Neste mês de junho, mais precisamente em 7 de junho, Muammar al-Gaddafi teria completado seus 74 anos se os anglo-franceses-americanos não tivessem planejado seu massacre em outubro de 2011. Após sua morte, a Líbia se transformou em um país fragmentado entre grupos armados, que disputam o poder entre si através de três sistemas de governo, dentre os quais apenas um é reconhecido pela comunidade internacional, a saber: o governo de Tobruque, de matriz nacionalista nasserista. Os outros dois são o governo de Trípoli, liderado por partidos islâmicos moderados, e o Estado Islâmico/ISIS em Sirte. O cenário instanciado na Líbia é o de uma balcanização do país, onde o verde dos tempos passados já não brilha mais no céu.

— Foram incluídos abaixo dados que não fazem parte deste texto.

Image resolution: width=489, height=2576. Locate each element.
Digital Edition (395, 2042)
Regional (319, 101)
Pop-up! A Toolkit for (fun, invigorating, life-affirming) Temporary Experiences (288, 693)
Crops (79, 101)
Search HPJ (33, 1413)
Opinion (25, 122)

O verde é a cor e o título do livro publicado por Gaddafi em 1975, o Livro Verde, que sintetiza seu pensamento político. Resumiremos aqui os elementos fulcrais da obra do Raʾīs.
O Livro Verde tece uma crítica aos sistemas democráticos de governo compostos por partidos e parlamentos. O voto não representa a vontade popular, mas a do partido que aglutina mais votos. Não representa o povo, antes, representa apenas uma fatia formada por representantes parlamentares, que protegem os interesses econômicos do partido. Para o Raʾīs, o partido é como um clã, sempre vinculado ao “familismo amoral”. Segundo Gaddafi, a vitória de um candidato que obteve 51% dos votos implica numa falsa democracia, pois os outros 49% do eleitorado serão governados por um governo que não escolheram . A verdadeira democracia é a Ágora grega, fundamentada na participação direta do povo.

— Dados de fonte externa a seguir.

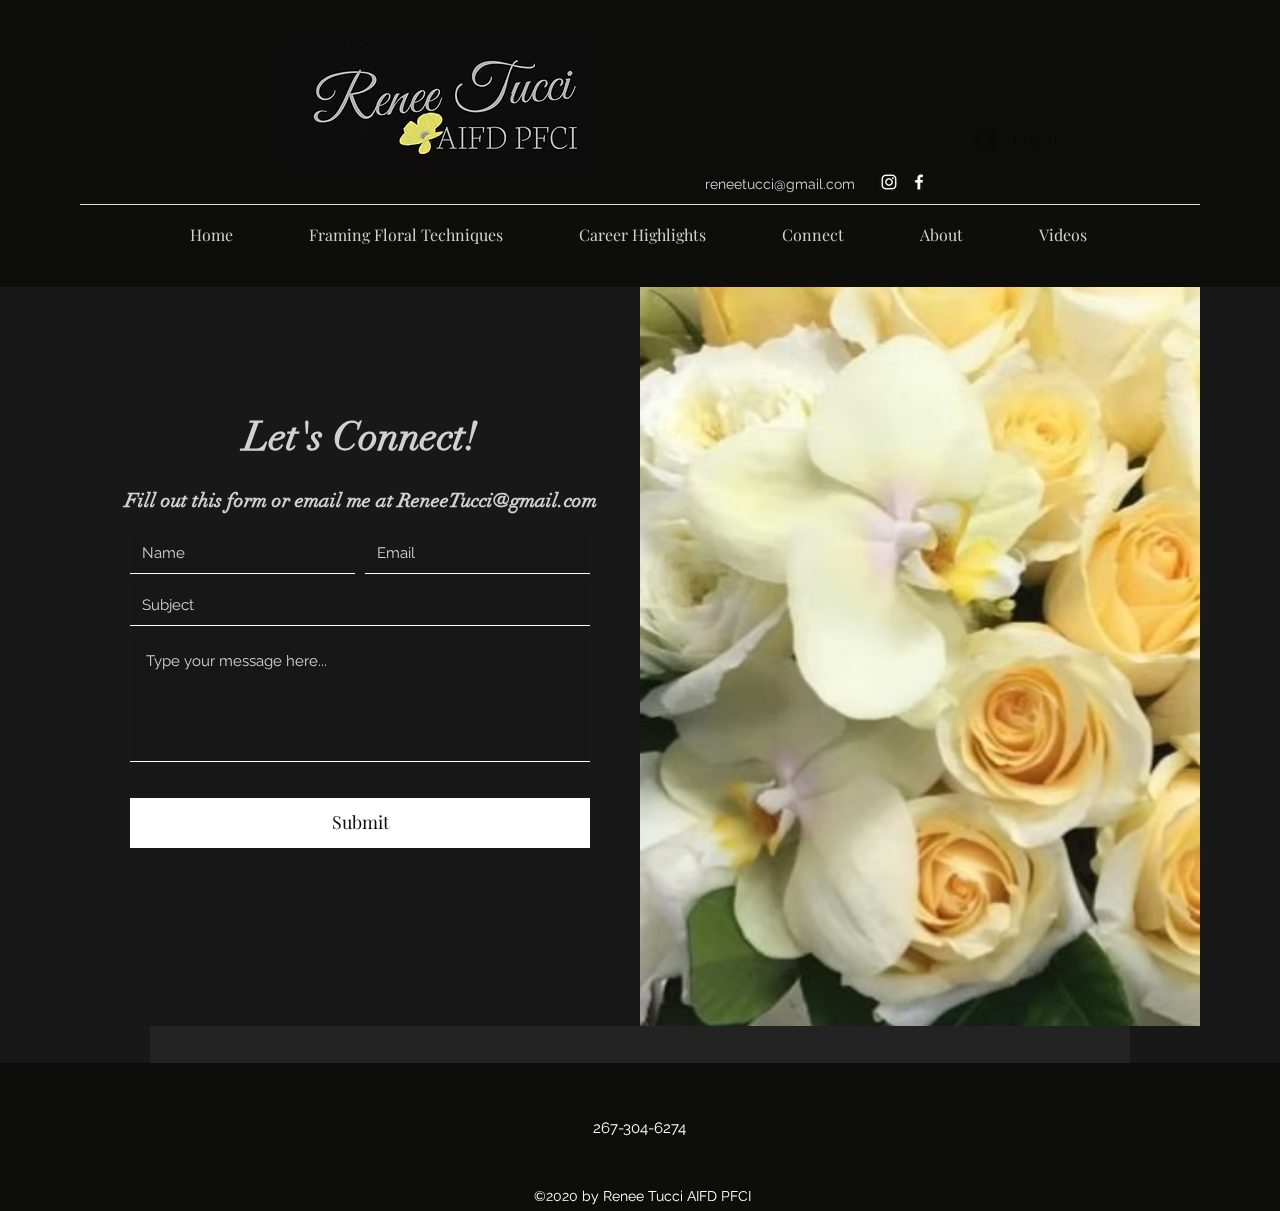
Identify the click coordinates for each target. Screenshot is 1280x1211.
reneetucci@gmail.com (780, 184)
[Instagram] (889, 182)
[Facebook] (919, 182)
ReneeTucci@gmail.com (497, 500)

Gaddafi, em sua crítica ao sistema democrático, fundou a Jamahiriya, um modelo de governo baseado nas massas populares via Congressos e Comitês Populares. Um tipo de governo nos conformes da sociedade líbia, estruturada nas tribos.
O Livro Verde explica a função dos Congressos e dos Comitês Populares: as pessoas são divididas em Congressos Populares heterogêneos em termos de função social, ou seja, são compostos por representantes de toda a sociedade, e não apenas de uma parte dela. Os Congressos Populares formam os Comitês Populares, que lidam com a administração governamental e dirigem os diversos setores institucionais da sociedade. Eles são responsáveis por suas ações perante os Congressos Populares, que controlam as ações dos comitês. Uma vez ao ano, o Congresso Geral do Povo se reúne, onde os responsáveis pela gestão dos Comitês Populares e dos Congressos Populares se encontram. Na Jamahiriya, as pessoas exercem democraticamente seu verdadeiro direito de governo – ao invés de políticos parlamentares.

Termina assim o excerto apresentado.